To the New York City High School Teachers’ Association, January 1909:

There is one sentence with which I always open my classes, a sentence quoted from Burke…[who] says, “Institutions must be adjusted to human nature; of which reason constitutes a part, but by no means the principal part.” You cannot develop human nature by devoting yourselves entirely to the intellectual sides of it. Intellectual life is the flower of a thing much wider and richer than itself. The man whom we deem the mere man of books we reject as a counsellor, because he is separated in his thinking from the rich flow of life…

It is a great deal harder to stimulate other minds to do things than it is to do the thing yourself…If a subordinate keeps asking for instructions rom his superior, and the superior says, “Never mind, I will do it myself,” I think that man is unfit for the job…And a teacher who cannot find a means of making a pupil do the work is unfit for the job.

Address at Union College, Schenectady, New York, June 1909:

It is a pleasure to teach things that nobody else understands. It is a very difficult matter to teach things that everybody else understands. I have often thought of the extraordinary position of Plato, who for a whole life time had Aristotle for a pupil.

I am happy to think that our pupils last only four years.
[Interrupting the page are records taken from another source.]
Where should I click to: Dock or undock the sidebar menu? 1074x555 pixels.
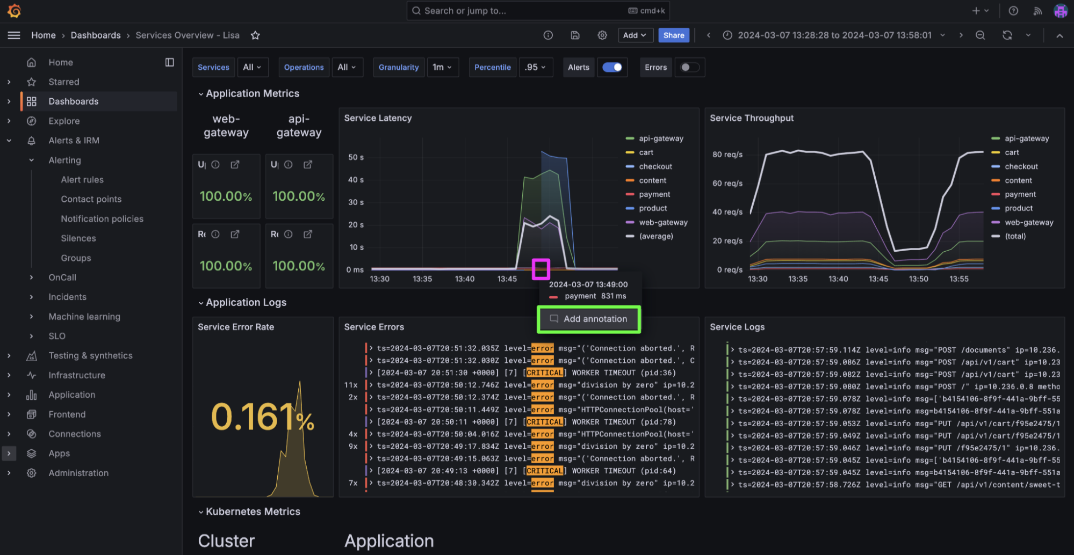(x=169, y=62)

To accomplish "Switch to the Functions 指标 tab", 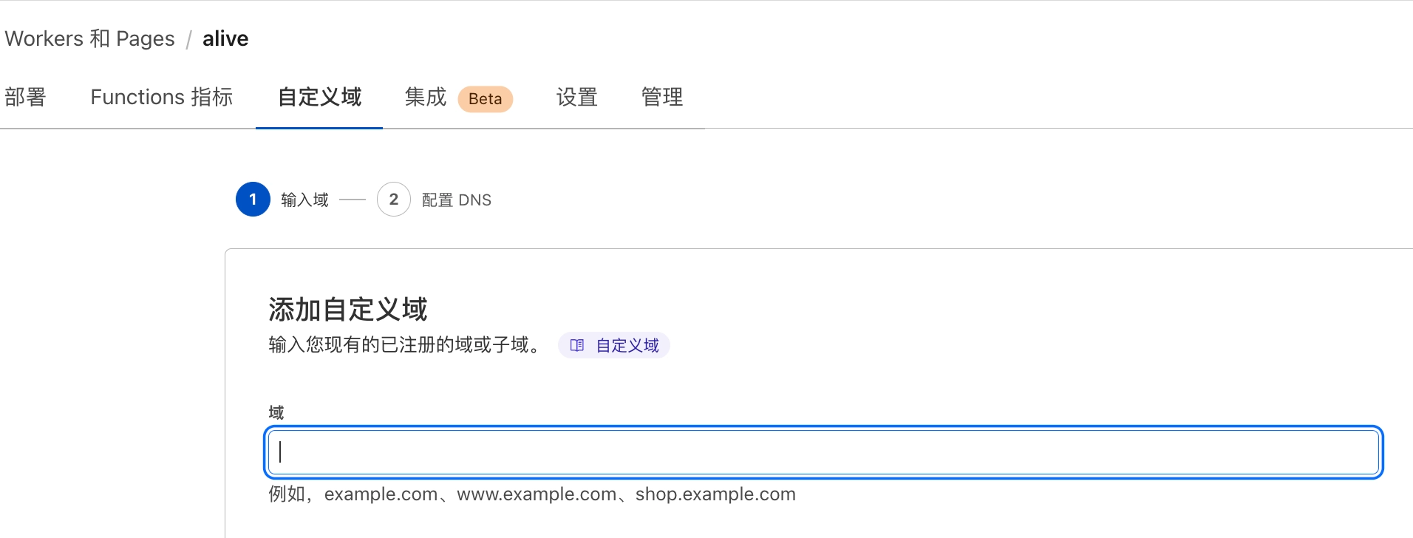I will 161,97.
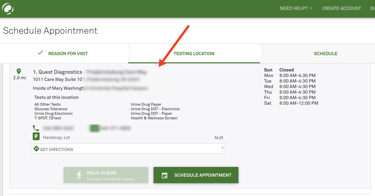Click the walking person icon
This screenshot has height=196, width=375.
click(x=79, y=175)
From the manuscript of an article for Scribner’s Magazine, 1910:

And so every college man thinks of his college with his eye over his shoulder. The past is its domain in his thought. He dreads to see it changed. Those who are responsible for the administration of the colleges, on the other hands, are only too keenly aware that they must in some degree ignore this sentiment. It is their duty to look forward, not backward…not to please the passing generation, but to recruit and invigorate the next.